The advisor for the program is the Oikos Program Director. The Oikos minor requires successful completion of the 5 courses described below (16 hours in total) with a grade of C- or better in each course and a GPA of 2.0 or better in the minor.

Course Descriptions

SOCI 1320 Oikos Seminar on Social Justice Spring 2008 (3)
An introduction to issues of diversity and social justice in the United States. The course provides students with theoretical frameworks for understanding the dynamics and intersections of oppression and an opportunity to expand their awareness of various forms of oppression.
Prerequisites: none
     
RLGN 2320 Religion, Violence, and Social Change (3)
An examination of models of non-violent social change that are grounded in religious faith commitments. The course will focus on the Christian faith tradition but will work comparatively with figures and movements from Hinduism, Buddhism, Judaism, and Islam. The course will include practice in the skills of peace-building that are guided by the principles of restorative justice.
Prerequisites: none
     
POLS 2320 Seminar on Ecological Sustainability and Policy (3)
A survey of sustainability as a political, economic and socio-cultural part of our lives. The course is divided into three major segments. First, it assays how our lives are conducted and considers the ecological cycles and processes that make life possible. Second, it examines the ground solutions to the issue of a sustainable lifestyle and attempts to implement this goal. Finally, it surveys the arena of ecological politics in order to engage the issue of how can we achieve this as a society.
Prerequisites: none
  or  
SOCI 2320 Seminar on Ecological Sustainability and Policy (3)

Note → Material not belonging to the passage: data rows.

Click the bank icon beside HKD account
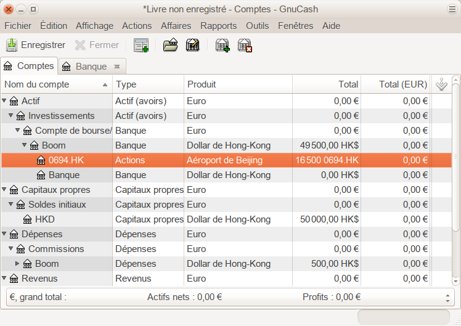This screenshot has height=326, width=461. (28, 219)
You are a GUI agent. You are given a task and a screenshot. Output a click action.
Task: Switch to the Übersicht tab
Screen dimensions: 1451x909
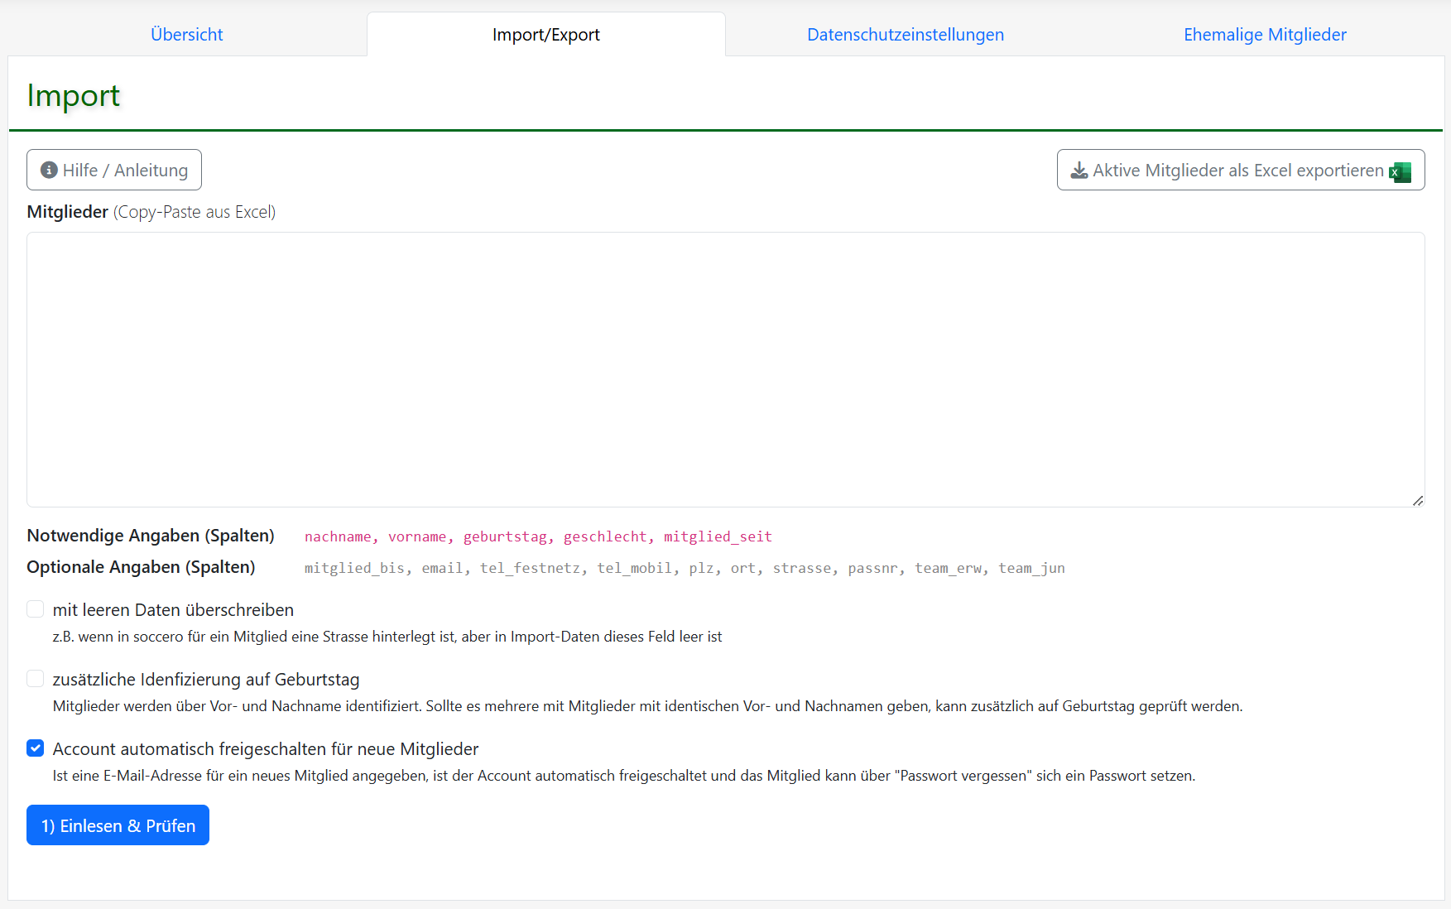point(187,35)
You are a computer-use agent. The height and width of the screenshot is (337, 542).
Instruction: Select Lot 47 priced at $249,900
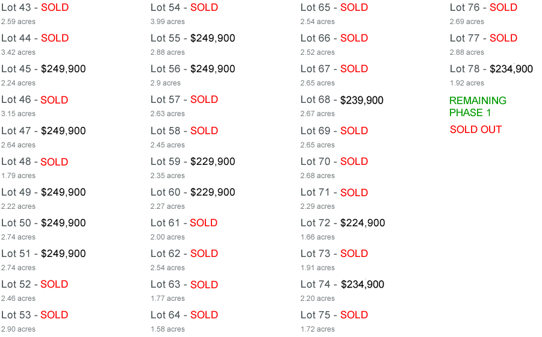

A survey of sustainability as a political, economic and socio-cultural part of our lives. The course is divided into three major segments. First, it assays how our lives are conducted and considers the ecological cycles and processes that make life possible. Second, it examines the ground solutions to the issue of a sustainable lifestyle and attempts to implement this goal. Finally, it surveys the arena of ecological politics in order to engage the issue of how can we achieve this as a society.
Prerequisites: none
     
BIOL 3334 General Ecology (4)
Fall (odd years)
An introduction to the basic principles and concepts of ecology with emphasis on environmental sampling, analysis and characterization.
Prerequisites: BIOL 1101, 1101 L, 1102, and 1102 L or BIOL 1148 and 1149
  or  
BIOL 3370 Toxicology (4)
Fall (even years)
An introduction to the principles of toxicology and the cellular, physiological, and ecological effects of toxicants, with an emphasis on the environmental and physiological effects of toxicants relating to the nervous system, cardiovascular system, and respiratory system.
Prerequisites: BIOL 1101, 1101 L, 1102 and 1102 L or BIOL 1148 and 1149
     
OIKS 4000 Capstone Research Project (3)
A research project and presentation that explores in great depth an issue at the intersection of peace and nonviolence, social justice, and ecological sustainability. When the student is completing a major that already requires a senior research project, the student will generally register for the departmental capstone course instead of OIKS 4000. The student will work out a common topic in consultation with the Oikos program director and the faculty member who teaches the capstone course in the student's major. In those rare cases in which the student is earning a major that does not require a senior project, or if the student cannot develop a topic that is acceptable to his or her major advisor, the student may register for OIKS 4000 instead of a departmental capstone course. In this case the student will choose a topic in consultation with the Oikos program director.
Prerequisite: Completion of all other Oikos courses with a grade of "C-" or better and a GPA of 2.0 or higher in the minor, or permission of the Oikos Program Director.